The American Cable Association says the FCC is lowballing the impact of expanded transparency requirements in its new network neutrality rules.
That came in comments to the FCC per the Paperwork Reduction Act, which requires an agency to justify any new reporting obligations associated with new regulations and minimize reporting burdens, especially on small businesses ACA points out—it represents smaller and medium-sized broadband providers.
The transparency rule—dating from the FCC's 2010 Open Internet order, requires ISPs to publicly disclose network management practices, performance and pricing and privacy policies, among other things.
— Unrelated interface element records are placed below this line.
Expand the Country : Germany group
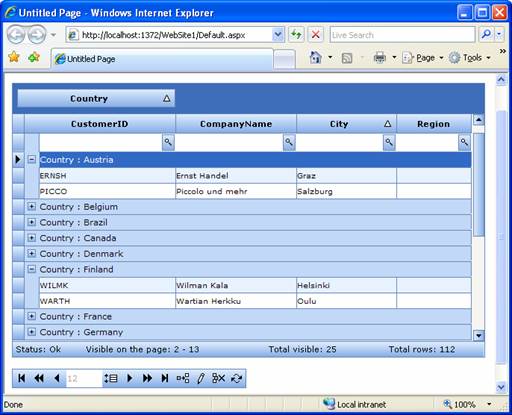Image resolution: width=512 pixels, height=415 pixels. (x=32, y=332)
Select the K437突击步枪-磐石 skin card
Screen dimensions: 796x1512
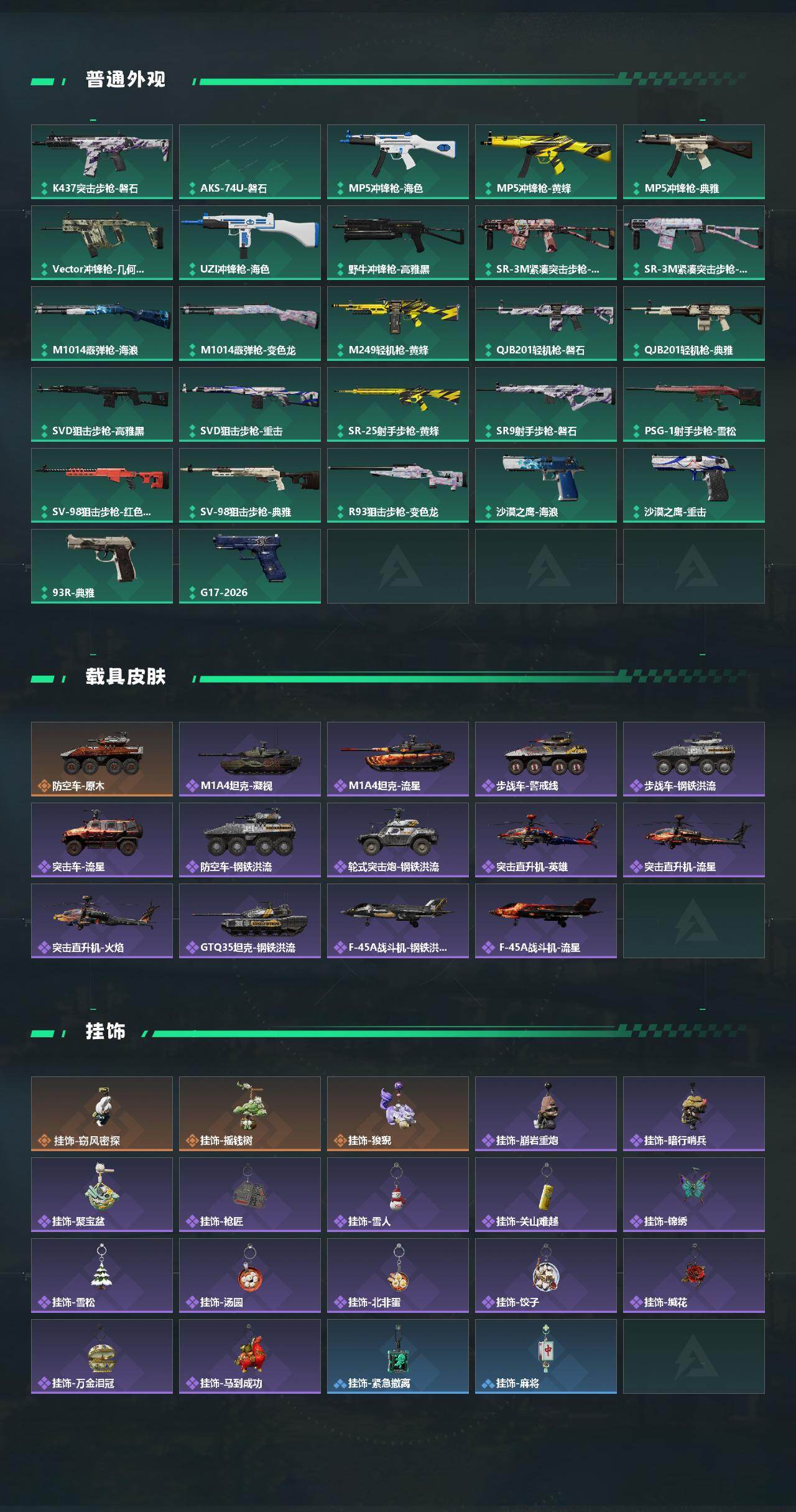pos(102,162)
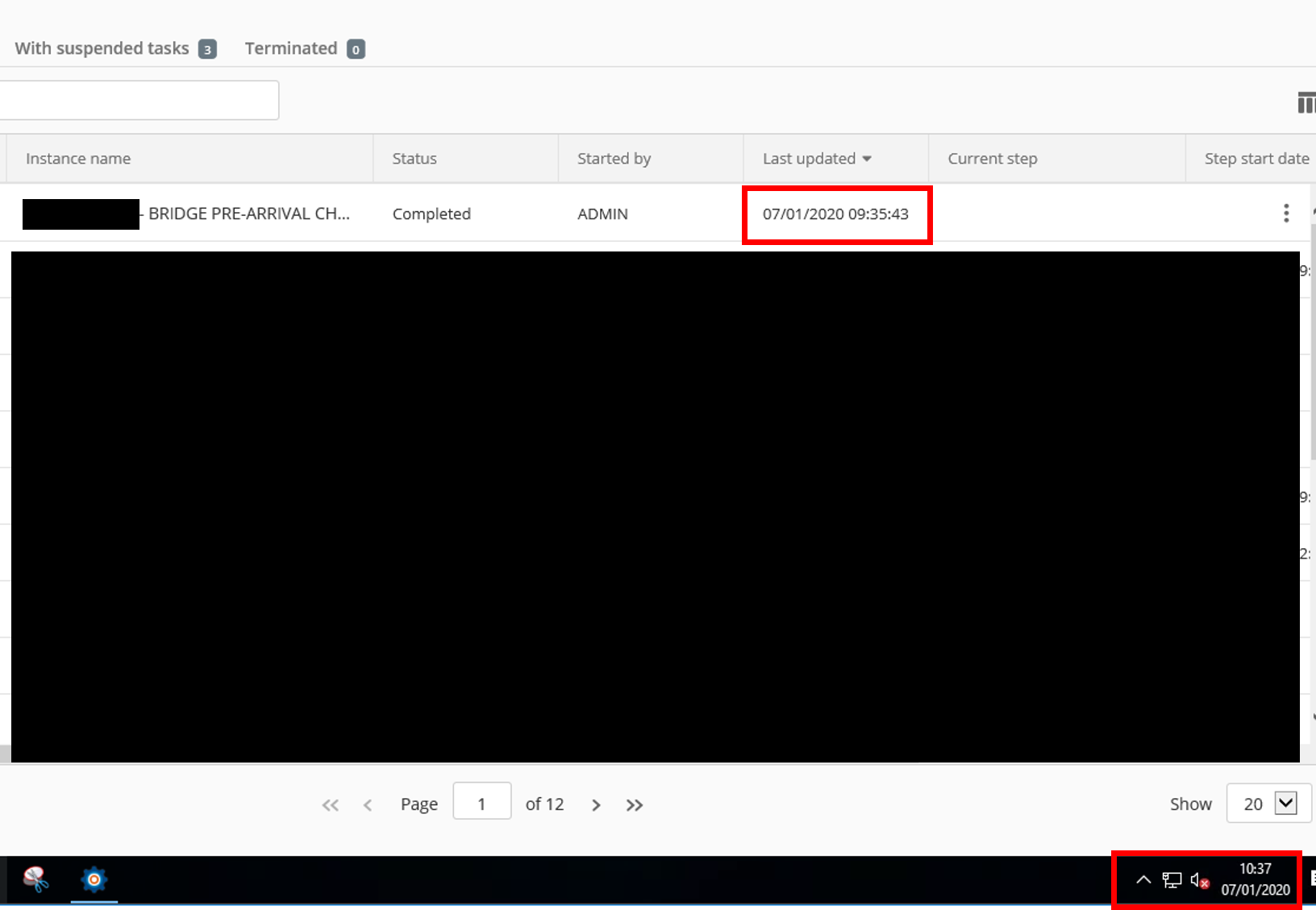Open the taskbar clock and date
The height and width of the screenshot is (910, 1316).
1256,879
The new rules require more granular data.
The FCC estimated that the new reporting requirements will take providers an additional 4.5 hours per year to respond.
ACA said that "significantly understates the amount of time that BIAS [broadband Internet access service] providers expect to spend to effectively and accurately collect and disclose additional information about network practices, and to inform customers directly 'if their individual use of a network will trigger a network practice, based on their demand prior to the period of congestion, that is likely to have a significant impact on the end user’s use of the service,'" one of the new rules new requirements.
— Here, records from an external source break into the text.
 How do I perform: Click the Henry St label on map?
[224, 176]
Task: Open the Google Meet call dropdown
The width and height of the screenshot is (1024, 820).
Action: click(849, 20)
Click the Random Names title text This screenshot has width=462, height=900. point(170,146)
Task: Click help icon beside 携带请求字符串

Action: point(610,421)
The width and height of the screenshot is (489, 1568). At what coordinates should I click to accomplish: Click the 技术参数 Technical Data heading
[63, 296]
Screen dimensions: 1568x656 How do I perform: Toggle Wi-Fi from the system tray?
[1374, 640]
ACA says the new requirement will likely require and average 16-24 hours annually just to draft the disclosures, and that to inform customers when their actions trigger a network practice and answer questions about those notices could take as much as 100 hours per month for a member with 100,000 subs.
First, ACA says the FCC should amend the notification requirement to confine it to disclosure of the trigger for the use of a particular kind of network management traffic, not information about the purpose of the practice and its impact on the user.
ACA also says the FCC should provide flexibility in how ISPs "craft" the notifications and respond to inquiries and continue exempting the smallest operators (fewer than 100,000 subs).
The FCC exempted them in the 2015 order, but asked whether it should have done so and should continue to do so.